Penso che, sia pure con rammarico, siamo costretti a riconoscere che il sistema fiscale è complesso perché non è frutto di un progetto organico. L’avvio della fattura elettronica ci aveva fatto sperare in un cambio di rotta, in una nuova era. Abbiamo partecipato, Agenzia Entrate in testa, al Forum italiano della fatturazione Elettronica, un bel consesso in cui poter discutere sia le nuove norme che le relative interpretazioni. Dopo un avvio scoppiettante e produttivo, molti degli stakehloders partecipanti hanno fatto prevalere logiche corporative, sia politiche che economiche, e la fattura elettronica è poco alla volta diventata un’isola che si sta tentando di collegare alla terraferma con ponti “volanti”, che mostrano segni di inevitabile debolezza e che soprattutto ci allontanano dalla speranza di assistere alla effettiva e concreta abrogazione dei registri IVA, sostituiti dai flussi telematici. Le richieste di proroghe e differimenti[4] e la esigenza di cogliere l’attimo propizio per dare una accelerata al business[5] hanno contraddistinto la fase centrale di vita di questo pregevole organismo, ed adesso sembra che la preoccupazione principale sia quella di non modificare lo status quo raggiunto dalle software houses, e cito per tutti la mancata attuazione della norma che avrebbe evitato la conservazione delle fatture elettroniche.

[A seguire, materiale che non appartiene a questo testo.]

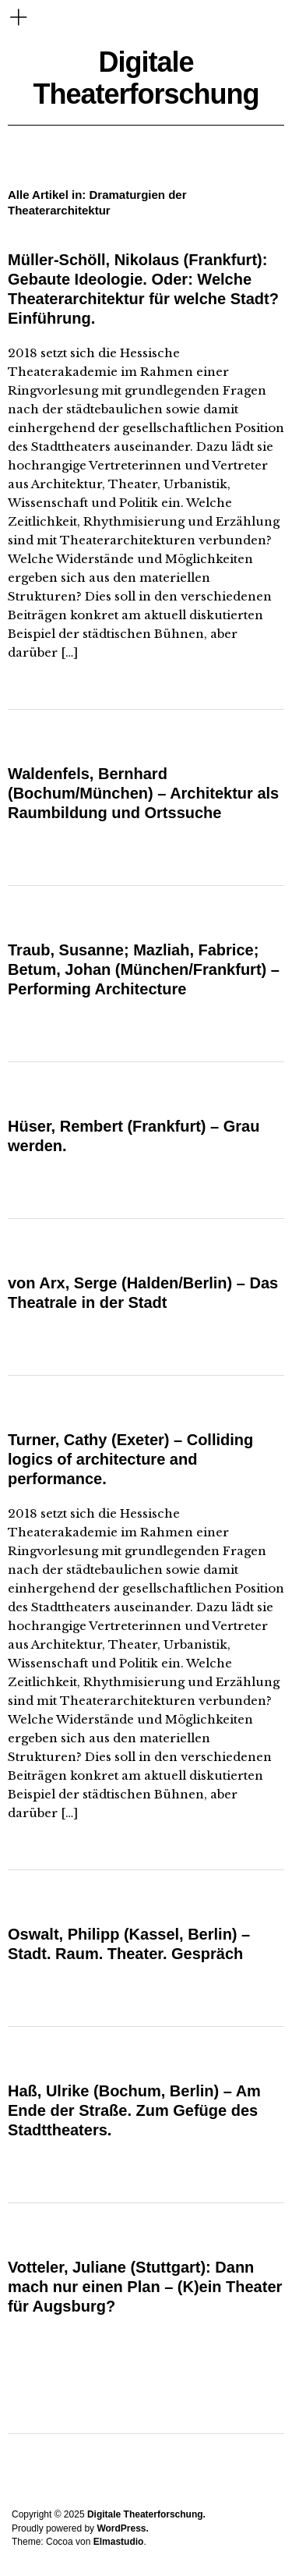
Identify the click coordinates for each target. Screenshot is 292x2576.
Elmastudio (118, 2541)
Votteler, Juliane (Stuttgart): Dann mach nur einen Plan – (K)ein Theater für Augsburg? (145, 2287)
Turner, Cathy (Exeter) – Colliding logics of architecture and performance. (130, 1459)
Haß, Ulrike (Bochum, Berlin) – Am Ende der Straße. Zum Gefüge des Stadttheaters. (134, 2110)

Mi riferisco in particolare al disposto di cui al comma 6-bis dell’articolo 1 del Decreto Legislativo 127/2015 che prevede: “Gli obblighi di conservazione previsti dall’articolo 3 del decreto del Ministro dell’economia e delle finanze 17 giugno 2014, pubblicato nella Gazzetta Ufficiale n. 146 del 26 giugno 2014, si intendono soddisfatti per tutte le fatture elettroniche nonché per tutti i documenti informatici trasmessi attraverso il Sistema di Interscambio di cui all’articolo 1, comma 211, della legge 24 dicembre 2007, n. 244, e memorizzati dall’Agenzia delle entrate. I tempi e le modalità di applicazione della presente disposizione, anche in relazione agli obblighi contenuti nell’articolo 5 del citato decreto ministeriale 17 giugno 2014, sono stabiliti con apposito provvedimento del direttore dell’Agenzia delle entrate”. Del provvedimento ad oggi neppure l’ombra, e non ho sentito alcuna doglianza al riguardo.

_

Note

  1. Ossia l’obbligo di emissione di fattura elettronica ed esterometro
  2. Questo equilibrismo normativo è dovuto al fatto che il legislatore ha reso obbligatorie le disposizioni in tema di fatturazione elettronica anche a soggetti precedentemente esonerati, non operando direttamente sull’articolo 1 del Decreto Legislativo 127/2015, di modo che l’attuale quadro normativo in materia di fatturazione elettronica sia in parte interno al suo Decreto istitutivo, ed in parte esterna, in un Decreto legge che dovrebbe essere convertito entro breve
  3. Mi viene da pensare all’idea geniale dell’esonero della fattura elettronica per i forfettari, una “semplificazione” che alla lunga ha generato equivoci e disomogeneità operative; senza considerare che è andata in direzione diametralmente opposta rispetto alla conclamata esigenza di digitalizzazione dei processi amministrativi.
  4. E’ triste dirlo ma i rappresentanti espressi della nostra categoria hanno esordito al Forum solo chiedendo il rinvio della fatturazione elettronica ovvero lo scaglionamento in base ai volumi di affari dei contribuenti.
  5. Il business della fatturazione elettronica ha dato una accelerata notevole ai ricavi delle software houses, che in alcuni casi propongono un pacchetto il cui costo è determinato in base al numero delle fatture gestite e mandate in conservazione. Questo è un principio che stride con la caratteristica del servizio offerto, in cui il numero delle fatture (ossia lo spazio occupato) è un costo così modesto da poter essere considerato fisso e non proporzionale alle fatture.